Sardegna

La famiglia è il primo ammortizzatore sociale in Sardegna

Secondo il consigliere regionale Marcello Orrù servono una legge e nuove politiche di sostegno

Marcello Orrù
Marcello Orrù

Sassari. «Quali politiche intende mettere in campo la giunta Pigliaru per la famiglia? Ho ascoltato con molta attenzione le dichiarazioni programmatiche enunciate dal presidente giovedì in aula e sono rimasto sorpreso dell’assenza di ogni riferimento alle politiche a sostegno della famiglia, tema che avrebbe meritato un’attenzione ben diversa». È quanto sottolinea in una nota il consigliere regionale Marcello Orrù, eletto come indipendente nella lista del PSd’Az del collegio di Sassari.

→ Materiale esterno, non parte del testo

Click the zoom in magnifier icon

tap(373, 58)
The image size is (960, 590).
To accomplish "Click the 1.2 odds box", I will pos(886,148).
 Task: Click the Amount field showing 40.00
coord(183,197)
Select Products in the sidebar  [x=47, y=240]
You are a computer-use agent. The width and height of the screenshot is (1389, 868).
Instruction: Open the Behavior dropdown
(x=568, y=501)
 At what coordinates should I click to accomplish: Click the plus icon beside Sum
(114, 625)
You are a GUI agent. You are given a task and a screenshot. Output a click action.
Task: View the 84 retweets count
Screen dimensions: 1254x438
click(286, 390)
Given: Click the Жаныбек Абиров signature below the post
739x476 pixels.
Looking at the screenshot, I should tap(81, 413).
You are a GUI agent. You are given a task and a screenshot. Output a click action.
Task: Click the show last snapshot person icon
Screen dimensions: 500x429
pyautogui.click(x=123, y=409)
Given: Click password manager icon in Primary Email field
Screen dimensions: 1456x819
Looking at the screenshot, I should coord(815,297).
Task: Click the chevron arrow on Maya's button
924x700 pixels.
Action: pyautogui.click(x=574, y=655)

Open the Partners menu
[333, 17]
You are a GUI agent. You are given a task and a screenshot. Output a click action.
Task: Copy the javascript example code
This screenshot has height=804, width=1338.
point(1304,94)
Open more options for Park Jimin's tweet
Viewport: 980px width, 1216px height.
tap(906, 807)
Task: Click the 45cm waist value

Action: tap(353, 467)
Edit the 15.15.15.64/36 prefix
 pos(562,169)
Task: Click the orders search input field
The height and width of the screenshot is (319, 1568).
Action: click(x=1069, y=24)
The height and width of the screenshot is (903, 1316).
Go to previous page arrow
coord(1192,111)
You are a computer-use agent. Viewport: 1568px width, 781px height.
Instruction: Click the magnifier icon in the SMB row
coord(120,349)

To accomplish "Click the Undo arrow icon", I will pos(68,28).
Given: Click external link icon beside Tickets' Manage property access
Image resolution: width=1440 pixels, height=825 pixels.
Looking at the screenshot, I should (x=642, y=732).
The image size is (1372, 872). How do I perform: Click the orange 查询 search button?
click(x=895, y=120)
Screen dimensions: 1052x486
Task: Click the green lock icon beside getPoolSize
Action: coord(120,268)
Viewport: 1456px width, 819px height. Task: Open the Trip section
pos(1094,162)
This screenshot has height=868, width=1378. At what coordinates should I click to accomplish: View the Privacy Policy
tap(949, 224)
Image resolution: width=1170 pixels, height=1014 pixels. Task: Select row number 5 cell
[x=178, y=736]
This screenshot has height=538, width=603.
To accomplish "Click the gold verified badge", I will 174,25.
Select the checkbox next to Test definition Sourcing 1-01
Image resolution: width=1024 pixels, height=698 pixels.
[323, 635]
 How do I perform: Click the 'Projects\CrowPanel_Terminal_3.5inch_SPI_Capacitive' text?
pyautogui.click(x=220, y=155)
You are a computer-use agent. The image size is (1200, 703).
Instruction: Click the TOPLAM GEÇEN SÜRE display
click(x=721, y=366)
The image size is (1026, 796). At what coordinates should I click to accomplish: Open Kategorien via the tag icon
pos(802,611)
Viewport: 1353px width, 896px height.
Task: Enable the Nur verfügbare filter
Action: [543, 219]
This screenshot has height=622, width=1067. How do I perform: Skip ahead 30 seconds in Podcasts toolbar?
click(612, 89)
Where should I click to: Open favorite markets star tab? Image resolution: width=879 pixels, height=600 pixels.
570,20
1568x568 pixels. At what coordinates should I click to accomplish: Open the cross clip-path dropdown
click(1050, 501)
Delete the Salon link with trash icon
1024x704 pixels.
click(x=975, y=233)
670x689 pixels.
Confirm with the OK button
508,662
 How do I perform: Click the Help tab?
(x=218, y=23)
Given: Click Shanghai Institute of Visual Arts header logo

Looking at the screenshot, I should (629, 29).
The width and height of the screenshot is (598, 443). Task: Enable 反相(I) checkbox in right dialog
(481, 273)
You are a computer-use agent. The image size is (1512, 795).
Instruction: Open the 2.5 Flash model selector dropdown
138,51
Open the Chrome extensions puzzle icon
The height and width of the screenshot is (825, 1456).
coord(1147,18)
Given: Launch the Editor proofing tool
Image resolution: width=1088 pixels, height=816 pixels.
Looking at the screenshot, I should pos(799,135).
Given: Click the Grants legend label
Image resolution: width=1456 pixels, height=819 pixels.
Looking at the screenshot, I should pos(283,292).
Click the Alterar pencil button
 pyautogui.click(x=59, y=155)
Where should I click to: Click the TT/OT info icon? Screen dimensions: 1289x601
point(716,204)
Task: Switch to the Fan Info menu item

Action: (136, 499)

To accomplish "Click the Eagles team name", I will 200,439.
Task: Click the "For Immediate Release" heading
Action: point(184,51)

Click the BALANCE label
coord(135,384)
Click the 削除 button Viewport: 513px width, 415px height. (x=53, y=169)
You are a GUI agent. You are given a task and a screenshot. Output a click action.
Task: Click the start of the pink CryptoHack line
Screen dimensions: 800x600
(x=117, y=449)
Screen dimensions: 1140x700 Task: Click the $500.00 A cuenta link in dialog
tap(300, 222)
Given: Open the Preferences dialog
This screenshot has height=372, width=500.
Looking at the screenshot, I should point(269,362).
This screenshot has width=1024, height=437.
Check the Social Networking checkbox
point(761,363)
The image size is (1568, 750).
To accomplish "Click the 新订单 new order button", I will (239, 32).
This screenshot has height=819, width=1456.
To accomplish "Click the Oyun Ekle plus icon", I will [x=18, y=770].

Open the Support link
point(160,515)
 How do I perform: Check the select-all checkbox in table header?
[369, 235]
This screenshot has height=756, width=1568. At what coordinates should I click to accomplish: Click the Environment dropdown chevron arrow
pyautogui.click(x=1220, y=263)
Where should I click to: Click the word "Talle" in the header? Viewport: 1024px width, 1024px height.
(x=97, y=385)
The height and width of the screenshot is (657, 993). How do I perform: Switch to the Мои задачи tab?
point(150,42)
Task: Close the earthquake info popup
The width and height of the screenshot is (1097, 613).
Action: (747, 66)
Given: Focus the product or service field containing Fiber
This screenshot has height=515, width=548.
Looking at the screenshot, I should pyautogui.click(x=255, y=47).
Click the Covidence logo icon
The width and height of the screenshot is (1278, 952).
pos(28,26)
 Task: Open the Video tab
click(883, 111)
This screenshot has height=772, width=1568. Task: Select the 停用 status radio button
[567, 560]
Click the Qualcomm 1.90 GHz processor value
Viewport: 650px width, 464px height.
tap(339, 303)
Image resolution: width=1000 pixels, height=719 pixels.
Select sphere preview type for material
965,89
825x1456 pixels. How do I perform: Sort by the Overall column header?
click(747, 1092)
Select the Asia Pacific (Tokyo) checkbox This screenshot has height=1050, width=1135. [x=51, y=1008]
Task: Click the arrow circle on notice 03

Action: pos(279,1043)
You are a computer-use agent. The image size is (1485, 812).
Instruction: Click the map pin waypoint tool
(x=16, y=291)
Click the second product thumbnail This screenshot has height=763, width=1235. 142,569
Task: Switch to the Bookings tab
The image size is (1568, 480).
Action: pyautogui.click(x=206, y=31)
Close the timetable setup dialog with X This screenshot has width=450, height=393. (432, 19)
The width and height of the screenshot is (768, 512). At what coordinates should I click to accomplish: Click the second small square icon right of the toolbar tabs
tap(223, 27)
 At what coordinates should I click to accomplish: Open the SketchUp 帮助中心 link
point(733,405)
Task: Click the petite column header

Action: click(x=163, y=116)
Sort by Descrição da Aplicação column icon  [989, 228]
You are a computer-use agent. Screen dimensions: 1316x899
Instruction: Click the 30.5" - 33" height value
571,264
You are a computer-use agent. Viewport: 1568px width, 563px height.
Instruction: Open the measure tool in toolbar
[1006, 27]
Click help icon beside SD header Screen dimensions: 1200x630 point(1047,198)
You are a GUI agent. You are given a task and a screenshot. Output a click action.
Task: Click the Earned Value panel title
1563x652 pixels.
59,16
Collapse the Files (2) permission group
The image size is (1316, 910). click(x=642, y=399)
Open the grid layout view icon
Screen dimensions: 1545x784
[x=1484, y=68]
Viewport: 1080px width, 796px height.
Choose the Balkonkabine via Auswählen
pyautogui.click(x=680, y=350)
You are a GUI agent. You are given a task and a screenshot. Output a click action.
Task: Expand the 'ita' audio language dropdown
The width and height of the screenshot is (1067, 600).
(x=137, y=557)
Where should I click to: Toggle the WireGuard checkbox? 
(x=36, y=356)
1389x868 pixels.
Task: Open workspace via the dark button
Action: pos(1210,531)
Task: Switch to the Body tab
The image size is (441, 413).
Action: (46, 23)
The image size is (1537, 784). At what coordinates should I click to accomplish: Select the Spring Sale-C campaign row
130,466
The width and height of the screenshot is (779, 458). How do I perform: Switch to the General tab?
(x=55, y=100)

«La famiglia – scrive Orrù – da sempre in Sardegna rappresenta un pilastro della società, punto di riferimento e cardine dell’educazione e della crescita delle nuove generazioni e, nell’attuale contesto storico da noi forse più che altrove, è anche il primo vero ammortizzatore sociale. La disoccupazione nella nostra regione colpisce non solo le giovani generazioni ma anche tantissimi quarantenni e cinquantenni padri di famiglia che incontrano fortissime difficoltà a ricollocarsi sul mercato del lavoro: in tali situazioni molte volte è la famiglia d’origine che interviene e rimedia a drammi umani a cui lo Stato sempre più spesso non riesce a dare risposte concrete. Ecco perché ritengo che il sostegno alla Famiglia debba essere centrale e prioritario nelle politiche economiche e sociali della Regione Sardegna nei prossimi anni. La scelta di tanti giovani coppie di formare una famiglia e di avere dei figli, è un aspetto fondamentale della nostra società che purtroppo spesso è sottovalutata dalle istituzioni, spesso indifferenti o superficiali nel programmare e realizzare le politiche mirate ad agevolare e sostenere chi compie tale scelta. In Sardegna il ruolo sociale della famiglia è un fatto concreto e tangibile ed è per questo che chiedo con convinzione alla Giunta Regionale che si impegni a mettere in campo decisioni e azioni politiche decisive per il sostegno alla famiglia con un particolare occhio di riguardo ai nuclei numerosi. Occorre acquisire consapevolezza politica del fatto che a parità di reddito una famiglia di 5 o più persone ha delle necessità differenti rispetto ad un singolo: ecco perché occorre adottare scelte nette che aumentino e migliorino le agevolazioni delle famiglie nell’accesso al credito e ai mutui, nelle politiche sanitarie e sociali , nella fiscalità regionale, nelle spese per la casa, l’energia, i servizi».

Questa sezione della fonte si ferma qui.